Alles für den Lebenslauf: Lost in Perfection

Bildungsforscher geben uns Studenten ja gerne verallgemeinernde Spitznamen. Die „Generation Praktikum“ war gestern, der „Spiegel“ titelte vor einiger Zeit „Generation Merkel“. Aber eigentlich sollten wir uns selbst den Namen „Generation Perfektion“ verpassen. Ständig auf der Suche nach dem optimalen Lebenslauf, nach weiteren Hard Skills und noch mehr Zeugnissen, verschwinden wir langsam in einem Berg aus Qualifikationen, die niemand braucht. Auch in diesem Jahr stieg die Zahl der Studierenden in Deutschland kontinuierlich an. Das ist an sich kein schlechtes Phänomen; klar ist aber, dass durch viele Studenten desselben Faches viel Konkurrenz entsteht.

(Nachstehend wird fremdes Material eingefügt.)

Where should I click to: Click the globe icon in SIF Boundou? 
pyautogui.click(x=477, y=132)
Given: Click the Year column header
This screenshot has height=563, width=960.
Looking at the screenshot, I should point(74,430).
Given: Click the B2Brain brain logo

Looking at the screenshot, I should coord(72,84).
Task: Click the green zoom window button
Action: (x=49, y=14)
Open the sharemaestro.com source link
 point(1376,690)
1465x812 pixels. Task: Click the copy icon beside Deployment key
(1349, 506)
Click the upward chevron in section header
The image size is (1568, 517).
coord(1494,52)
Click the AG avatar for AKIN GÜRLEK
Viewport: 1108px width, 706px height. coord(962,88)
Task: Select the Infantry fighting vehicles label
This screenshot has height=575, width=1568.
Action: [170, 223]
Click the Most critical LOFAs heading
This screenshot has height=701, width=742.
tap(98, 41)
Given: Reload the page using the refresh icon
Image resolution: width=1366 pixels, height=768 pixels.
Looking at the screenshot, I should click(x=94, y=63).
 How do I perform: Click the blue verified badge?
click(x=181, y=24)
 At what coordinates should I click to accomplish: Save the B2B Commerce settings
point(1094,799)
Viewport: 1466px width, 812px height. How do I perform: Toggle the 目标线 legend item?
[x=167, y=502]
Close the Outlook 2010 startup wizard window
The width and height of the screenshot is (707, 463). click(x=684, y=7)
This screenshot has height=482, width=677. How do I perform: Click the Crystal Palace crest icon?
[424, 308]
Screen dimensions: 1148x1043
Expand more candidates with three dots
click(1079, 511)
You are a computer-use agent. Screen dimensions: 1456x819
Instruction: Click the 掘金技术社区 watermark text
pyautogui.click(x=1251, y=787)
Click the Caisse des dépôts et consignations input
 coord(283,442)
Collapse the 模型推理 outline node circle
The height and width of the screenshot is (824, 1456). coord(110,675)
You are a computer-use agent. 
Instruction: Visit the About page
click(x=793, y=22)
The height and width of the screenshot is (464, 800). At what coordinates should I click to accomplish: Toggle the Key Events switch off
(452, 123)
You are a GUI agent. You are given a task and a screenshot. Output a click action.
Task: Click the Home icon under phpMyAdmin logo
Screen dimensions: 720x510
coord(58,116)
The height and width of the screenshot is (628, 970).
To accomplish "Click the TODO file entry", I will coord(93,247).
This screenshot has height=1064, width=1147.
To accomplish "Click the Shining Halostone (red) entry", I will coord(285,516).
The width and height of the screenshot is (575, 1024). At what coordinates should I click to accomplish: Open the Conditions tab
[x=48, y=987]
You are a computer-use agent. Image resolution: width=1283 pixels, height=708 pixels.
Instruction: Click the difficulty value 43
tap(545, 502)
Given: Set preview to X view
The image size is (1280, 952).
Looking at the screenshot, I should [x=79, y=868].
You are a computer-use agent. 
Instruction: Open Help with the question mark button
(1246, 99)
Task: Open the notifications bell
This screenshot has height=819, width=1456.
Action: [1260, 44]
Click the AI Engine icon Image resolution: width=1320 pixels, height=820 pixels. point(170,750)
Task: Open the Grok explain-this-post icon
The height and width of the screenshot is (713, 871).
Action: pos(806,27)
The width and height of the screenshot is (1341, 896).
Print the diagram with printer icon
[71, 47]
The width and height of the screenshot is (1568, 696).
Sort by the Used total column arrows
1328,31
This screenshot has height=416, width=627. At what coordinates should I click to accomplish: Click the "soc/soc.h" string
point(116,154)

Und so befinden wir uns in einem ständigen Kampf. Um bessere Noten, um anspruchsvollere Praktika. Jura- und Medizinstudenten kämpfen bisweilen auch um die Sitzplätze im Hörsaal. Das Perfektionieren beginnt in der Uni. Sechs Uhr aufstehen, acht Stunden Vorlesung, kurz Pause, dann Tutorium, daheim noch Texte lesen. Diesen Stundenplan habe ich genau zwei Tage lang durchgehalten, danach bummelte ich doch erst wieder mittags in die Kurse. Andere sind da disziplinierter. Sie erstellen sich einen minutengenauen Schedule, timen ihren Schlaf und lernen bis tief in die Nacht hinein. Auf Partys oder in Bars sieht man sie kaum noch, höchstens beim zittrigen Kaffeeschlürfen vor dem Seminar. Sie gehören wahrscheinlich auch zu den 49 Prozent aller Studierenden, die sich durch Stress in ihrem Studium beeinträchtigt fühlen, was eine Umfrage des Deutschen Studentenwerkes aufzeigte.

Das Gruselige dabei: Nicht nur Studenten der betriebswirtschaftlichen Fakultät legen dieses Verhalten an den Tag. Zunehmend beobachtet man die schon seit Urzeiten als „Bummler“ verspotteten Kultur- und Geschichtswissenschaftler, wie sie sich der Pusher-Bewegung anpassen. Der Germanistik-Student im 20. Semester könnte bald nur noch ein Fall fürs Museum sein. Entschleunigung? Gibt’s nicht. Der Bachelor sollte möglichst vor dem 21. Lebensjahr durch sein, die unbezahlten Praktika sind für die Semesterferien eingeplant, nebenbei lernt man noch etwas Chinesisch. Weil sich das so gut im Lebenslauf macht.

 

Der Saufurlaub wird zur Bildungsreise

 

Ach ja, der Lebenslauf. Unsere Liste der unnützen Dinge, die wir können und die wir mal irgendwie irgendwann gemacht haben. Ein Ferienkurs in Altgriechisch? Ab in den Lebenslauf. Ein Saufurlaub auf Mallorca? Ab in den Lebenslauf, natürlich als „Bildungsreise“ deklariert. Ehrenamtliche Arbeit in der Suppenküche? Ab in den Lebenslauf, aber in Großbuchstaben, bitte. Der karrieretechnische Schwanzvergleich hat begonnen: Ich hab den Längsten, den dicksten Lebenslauf.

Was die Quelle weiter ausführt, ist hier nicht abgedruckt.